17 Responses to “When Writer’s Block Attacks”

  1. Dingo says:

    Could the gin, juice, and endo be responsible for this malaise? Hmmmm?

    I know what you mean though. I sleep my weekend away but start the week feeling like crap because I’ve not only slept my weekend away but because my body is also trying to tell me something. I don’t know whether it’s trying to tell me to go back to bed or to get my lazy ass moving.

    Dingos last blog post..Rice Wine?  Really?

  2. Cass says:

    Oh hun, bandaids are funny! And entertaining too. I picked up some purple cats and Little Miss Sunshine ones as an Xmas present from the boyfriend because he knows how awesome I think they are. 🙂

    And BTW – any trip to the dentist that doesn’t have you stressed out or upset after is a good one. I appreciate my dentist every day because he’s so good about that. Heck, if you were in the Seattle area I’d send you to him!

  3. Ever since I wrote my post about Ali and how the beluga flashed me his willy, I’ve been getting about a hundred hits every couple days from people who have searched some variation of “animal porn.” Do I want these type of people on my site??? Um, maybe…could make things a lot more interesting around here…

    Noe is freakin’ adorable. Great name.

    Camels & Chocolates last blog post..Why Do Internet Scammers Always Hail From Nigeria?

  4. LiteralDan says:

    You know what’s even better than bacon-shaped bandaids? Bandages made out of bacon.

    I believe I have a trend to go start.

    LiteralDans last blog post..Let’s call this an adverb-filled do-over

  5. Lys says:

    Those search terms – too much.

    Poor Bacon – he’s in shock. He’ll come to grips, in time.
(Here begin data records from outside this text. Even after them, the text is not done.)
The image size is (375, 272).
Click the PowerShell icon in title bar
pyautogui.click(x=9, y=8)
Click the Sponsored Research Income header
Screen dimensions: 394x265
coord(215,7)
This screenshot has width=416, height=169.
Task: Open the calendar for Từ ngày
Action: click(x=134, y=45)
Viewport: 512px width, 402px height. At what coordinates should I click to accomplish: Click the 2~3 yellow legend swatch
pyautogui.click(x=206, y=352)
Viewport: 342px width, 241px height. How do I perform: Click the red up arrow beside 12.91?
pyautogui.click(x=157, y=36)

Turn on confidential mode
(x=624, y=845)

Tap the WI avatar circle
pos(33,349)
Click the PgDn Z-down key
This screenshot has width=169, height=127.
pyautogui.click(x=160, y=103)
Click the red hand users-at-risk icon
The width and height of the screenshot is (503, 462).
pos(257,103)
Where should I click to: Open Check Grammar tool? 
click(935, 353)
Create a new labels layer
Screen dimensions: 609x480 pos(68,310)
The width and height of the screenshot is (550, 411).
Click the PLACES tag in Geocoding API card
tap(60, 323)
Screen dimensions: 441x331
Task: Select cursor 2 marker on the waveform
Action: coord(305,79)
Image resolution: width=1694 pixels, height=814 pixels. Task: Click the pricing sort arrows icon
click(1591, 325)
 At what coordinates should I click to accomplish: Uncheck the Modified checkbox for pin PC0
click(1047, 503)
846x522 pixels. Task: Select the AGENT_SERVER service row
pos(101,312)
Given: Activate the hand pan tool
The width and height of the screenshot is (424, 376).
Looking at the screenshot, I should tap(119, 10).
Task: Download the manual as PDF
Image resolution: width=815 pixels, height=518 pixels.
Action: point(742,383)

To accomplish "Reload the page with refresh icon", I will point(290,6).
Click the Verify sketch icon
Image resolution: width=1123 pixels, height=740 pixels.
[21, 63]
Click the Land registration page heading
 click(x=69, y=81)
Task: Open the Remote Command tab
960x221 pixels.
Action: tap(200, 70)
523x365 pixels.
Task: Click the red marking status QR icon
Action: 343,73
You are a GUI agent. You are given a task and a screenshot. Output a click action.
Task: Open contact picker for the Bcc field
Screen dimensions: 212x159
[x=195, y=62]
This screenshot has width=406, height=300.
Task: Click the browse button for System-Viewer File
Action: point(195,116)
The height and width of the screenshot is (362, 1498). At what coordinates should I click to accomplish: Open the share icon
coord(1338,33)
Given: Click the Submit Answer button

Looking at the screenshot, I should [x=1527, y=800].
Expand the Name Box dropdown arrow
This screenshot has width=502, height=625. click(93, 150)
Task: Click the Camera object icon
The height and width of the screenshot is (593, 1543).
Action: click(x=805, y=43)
Here’s hoping that the fog of writer’s block is lifted.

    Lyss last blog post..Dream Item: La Cornue CornuFé Stove

  6. ali says:

    i know what you need to get out of your funk…a weekend in toronto!

    alis last blog post..some holiday tips from Ali

  7. Smells that paralyze is a good one. I’ve been getting a number of hits for adult diapers, which is completely puzzling to me.

    nancypearlwannabes last blog post..Testing… Testing…

  8. Noelle says:

    I never look at my stats anymore. I should get on that. Also, maybe I should think about posting the thing I wrote this morning. I’ll get on that, too.

    Noelles last blog post..Curious cases

  9. Melissa says:

    I’m feeling the same way right now. I have a post in my head to write, I just have to have time to sit down and write it…just call me lazy…but don’t call me late for some of that yummy bacon!

    Melissas last blog post..Who Knew…

  10. Lori says:

    I’m so excited for JRC and Joe! I have to try to figure out how I can go see them sometime this year.

    I hope you feel better soon. And if you ask me, goign drinking with a dre might just be the cure!

    Loris last blog post..Congrats!

  11. Thank god for an uneventful trip to the dentist? Isn’t it lovely? 🙂

    La Petite Chics last blog post..Ringing in 2009

  12. Angella says:

    MY all-time favorite search that came to my site was, “Hot Boobs Spraying Milk”

    I don’t even want to KNOW who likes that sort of thing.

    (And no, I have not posted any photos of such an event)

    Angellas last blog post..On Faith

  13. Noe is an interesting name but I fear she is in for a lifetime of mispronunciations. “Is there a NO here. No?”

    Wow, I just checked my stats and saw searches for “Sex with my dad’s friend” and “My prosthetic leg”. I’m not sure if it says something about the searchers. Or about me…

    thecoconutdiariess last blog post..The Un-Resolutions

  14. Giggle Pixie says:

    This was hysterical! And btw, I’d drink with a Dre, long as he was buying!! ha!

    Giggle Pixies last blog post..Welcome to My Life

  15. regan says:

    Anderson Cooper is so very pretty. Part of me wishes he weren’t gay but then part of me knows he wouldn’t be so pretty if he were straight.

    regans last blog post..when he wore the sequined tux jacket, I died of happiness

  16. metalia says:

    Shockingly, I do not know if he’s Jewish. Shit. Do I have to turn in my badge now?

    metalias last blog post..A poem about Rock of Love. No, really.

  17. Darcey says:

    I could so go for some bacon right now. A BLT sounds divine. Like ooh-baby, yummy.

    I think I need a moment to myself.